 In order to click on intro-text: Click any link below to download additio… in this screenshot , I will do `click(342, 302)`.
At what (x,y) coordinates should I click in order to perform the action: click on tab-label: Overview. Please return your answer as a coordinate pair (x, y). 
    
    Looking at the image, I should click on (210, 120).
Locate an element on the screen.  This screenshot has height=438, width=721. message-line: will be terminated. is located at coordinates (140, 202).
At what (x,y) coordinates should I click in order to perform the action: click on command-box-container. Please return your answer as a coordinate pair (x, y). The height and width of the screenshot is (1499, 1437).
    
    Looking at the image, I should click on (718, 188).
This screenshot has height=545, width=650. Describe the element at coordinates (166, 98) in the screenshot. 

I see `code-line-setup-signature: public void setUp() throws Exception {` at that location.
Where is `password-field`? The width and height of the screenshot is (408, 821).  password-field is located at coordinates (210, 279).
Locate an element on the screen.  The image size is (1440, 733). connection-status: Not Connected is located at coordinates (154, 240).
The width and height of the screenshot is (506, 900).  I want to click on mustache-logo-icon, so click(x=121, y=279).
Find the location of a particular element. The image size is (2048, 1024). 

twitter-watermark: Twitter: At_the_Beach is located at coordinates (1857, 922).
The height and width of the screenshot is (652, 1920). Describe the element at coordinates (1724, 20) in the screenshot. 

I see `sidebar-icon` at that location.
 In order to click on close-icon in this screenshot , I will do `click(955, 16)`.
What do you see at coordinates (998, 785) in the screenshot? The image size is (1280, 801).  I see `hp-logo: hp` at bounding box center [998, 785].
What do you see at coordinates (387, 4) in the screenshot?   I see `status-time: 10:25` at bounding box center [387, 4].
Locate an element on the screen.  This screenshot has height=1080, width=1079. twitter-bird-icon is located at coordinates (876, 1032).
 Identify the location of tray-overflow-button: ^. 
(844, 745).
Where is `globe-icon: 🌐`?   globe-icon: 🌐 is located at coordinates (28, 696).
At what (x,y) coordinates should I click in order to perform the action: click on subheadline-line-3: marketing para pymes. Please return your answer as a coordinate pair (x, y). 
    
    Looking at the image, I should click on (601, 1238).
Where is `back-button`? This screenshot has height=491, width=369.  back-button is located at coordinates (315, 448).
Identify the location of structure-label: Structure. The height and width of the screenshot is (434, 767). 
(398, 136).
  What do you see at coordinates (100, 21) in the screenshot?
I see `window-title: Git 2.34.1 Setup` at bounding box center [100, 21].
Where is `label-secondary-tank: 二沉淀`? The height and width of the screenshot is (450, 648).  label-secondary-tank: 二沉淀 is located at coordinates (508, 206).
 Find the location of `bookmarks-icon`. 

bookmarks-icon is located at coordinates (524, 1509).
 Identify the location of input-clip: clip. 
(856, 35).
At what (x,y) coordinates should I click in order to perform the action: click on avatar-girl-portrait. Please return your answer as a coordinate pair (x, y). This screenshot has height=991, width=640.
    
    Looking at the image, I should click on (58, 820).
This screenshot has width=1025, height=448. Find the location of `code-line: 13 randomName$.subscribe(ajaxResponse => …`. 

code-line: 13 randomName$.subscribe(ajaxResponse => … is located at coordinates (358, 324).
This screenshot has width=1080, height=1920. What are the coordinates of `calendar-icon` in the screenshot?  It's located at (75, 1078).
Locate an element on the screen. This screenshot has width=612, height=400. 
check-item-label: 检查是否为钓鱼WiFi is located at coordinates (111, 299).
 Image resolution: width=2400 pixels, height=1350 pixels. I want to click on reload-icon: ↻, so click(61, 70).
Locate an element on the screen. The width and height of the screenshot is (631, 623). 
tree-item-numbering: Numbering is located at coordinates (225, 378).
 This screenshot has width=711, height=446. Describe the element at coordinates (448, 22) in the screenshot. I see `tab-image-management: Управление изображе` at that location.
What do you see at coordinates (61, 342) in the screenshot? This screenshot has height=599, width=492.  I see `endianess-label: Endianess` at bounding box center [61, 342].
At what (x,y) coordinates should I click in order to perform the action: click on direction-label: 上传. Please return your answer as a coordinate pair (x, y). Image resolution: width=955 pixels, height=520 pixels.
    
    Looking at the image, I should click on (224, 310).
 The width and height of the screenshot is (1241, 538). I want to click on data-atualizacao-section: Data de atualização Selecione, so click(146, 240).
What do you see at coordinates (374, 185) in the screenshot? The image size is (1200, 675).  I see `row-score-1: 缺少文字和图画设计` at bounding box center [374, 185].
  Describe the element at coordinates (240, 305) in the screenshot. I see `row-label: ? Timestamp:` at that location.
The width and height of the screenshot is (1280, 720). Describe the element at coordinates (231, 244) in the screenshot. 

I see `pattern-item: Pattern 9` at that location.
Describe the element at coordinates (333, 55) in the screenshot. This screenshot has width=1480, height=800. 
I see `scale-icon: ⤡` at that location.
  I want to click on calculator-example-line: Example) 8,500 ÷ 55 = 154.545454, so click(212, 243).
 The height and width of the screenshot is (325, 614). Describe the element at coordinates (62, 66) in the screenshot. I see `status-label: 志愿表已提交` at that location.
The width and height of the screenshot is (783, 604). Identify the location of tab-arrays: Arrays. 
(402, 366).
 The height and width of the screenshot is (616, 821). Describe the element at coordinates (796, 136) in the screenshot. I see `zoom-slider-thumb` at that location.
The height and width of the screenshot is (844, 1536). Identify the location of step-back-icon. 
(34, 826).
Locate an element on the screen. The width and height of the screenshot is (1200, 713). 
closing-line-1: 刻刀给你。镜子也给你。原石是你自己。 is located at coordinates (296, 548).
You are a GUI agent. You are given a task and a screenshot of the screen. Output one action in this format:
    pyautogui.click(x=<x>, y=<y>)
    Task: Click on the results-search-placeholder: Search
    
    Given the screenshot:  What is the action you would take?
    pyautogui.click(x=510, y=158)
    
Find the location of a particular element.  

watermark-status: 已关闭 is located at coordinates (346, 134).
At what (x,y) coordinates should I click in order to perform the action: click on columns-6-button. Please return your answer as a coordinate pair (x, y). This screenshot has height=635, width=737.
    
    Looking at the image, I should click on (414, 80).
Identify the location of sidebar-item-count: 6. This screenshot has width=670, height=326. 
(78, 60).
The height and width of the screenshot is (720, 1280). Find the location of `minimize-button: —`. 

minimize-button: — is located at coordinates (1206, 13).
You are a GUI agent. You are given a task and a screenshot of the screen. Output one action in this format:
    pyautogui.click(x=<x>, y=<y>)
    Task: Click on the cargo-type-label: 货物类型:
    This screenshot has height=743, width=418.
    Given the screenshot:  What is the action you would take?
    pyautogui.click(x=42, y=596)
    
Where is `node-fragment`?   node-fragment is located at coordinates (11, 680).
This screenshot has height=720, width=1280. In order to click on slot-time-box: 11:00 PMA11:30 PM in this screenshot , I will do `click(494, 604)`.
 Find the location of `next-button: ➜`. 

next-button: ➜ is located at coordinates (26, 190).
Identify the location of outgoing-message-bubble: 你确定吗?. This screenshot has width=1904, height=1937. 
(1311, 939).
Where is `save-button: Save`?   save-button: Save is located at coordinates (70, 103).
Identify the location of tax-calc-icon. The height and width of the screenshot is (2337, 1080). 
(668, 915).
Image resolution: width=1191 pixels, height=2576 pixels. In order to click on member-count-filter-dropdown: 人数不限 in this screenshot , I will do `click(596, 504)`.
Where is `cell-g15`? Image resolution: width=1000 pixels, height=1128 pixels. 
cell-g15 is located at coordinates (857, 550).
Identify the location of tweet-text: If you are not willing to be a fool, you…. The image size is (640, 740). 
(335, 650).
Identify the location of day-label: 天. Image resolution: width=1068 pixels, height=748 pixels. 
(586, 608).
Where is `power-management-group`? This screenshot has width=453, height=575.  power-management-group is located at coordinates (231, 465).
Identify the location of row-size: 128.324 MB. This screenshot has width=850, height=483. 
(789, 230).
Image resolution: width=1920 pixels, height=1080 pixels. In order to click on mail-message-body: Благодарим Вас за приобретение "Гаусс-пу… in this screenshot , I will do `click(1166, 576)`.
------
**Action item:** Can you rewrite the items starting with the line that contains "Identify the location of sidebar-item-count: 6." and going on through the line that contains "(1311, 939).", changing "screenshot" to "display" and leaving everything else unchanged?

**Task solution:**
Identify the location of sidebar-item-count: 6. This display has width=670, height=326. 
(78, 60).
The height and width of the display is (720, 1280). Find the location of `minimize-button: —`. 

minimize-button: — is located at coordinates (1206, 13).
You are a GUI agent. You are given a task and a display of the screen. Output one action in this format:
    pyautogui.click(x=<x>, y=<y>)
    Task: Click on the cargo-type-label: 货物类型:
    This display has height=743, width=418.
    Given the display:  What is the action you would take?
    pyautogui.click(x=42, y=596)
    
Where is `node-fragment`?   node-fragment is located at coordinates (11, 680).
This display has height=720, width=1280. In order to click on slot-time-box: 11:00 PMA11:30 PM in this display , I will do `click(494, 604)`.
 Find the location of `next-button: ➜`. 

next-button: ➜ is located at coordinates (26, 190).
Identify the location of outgoing-message-bubble: 你确定吗?. This display has width=1904, height=1937. 
(1311, 939).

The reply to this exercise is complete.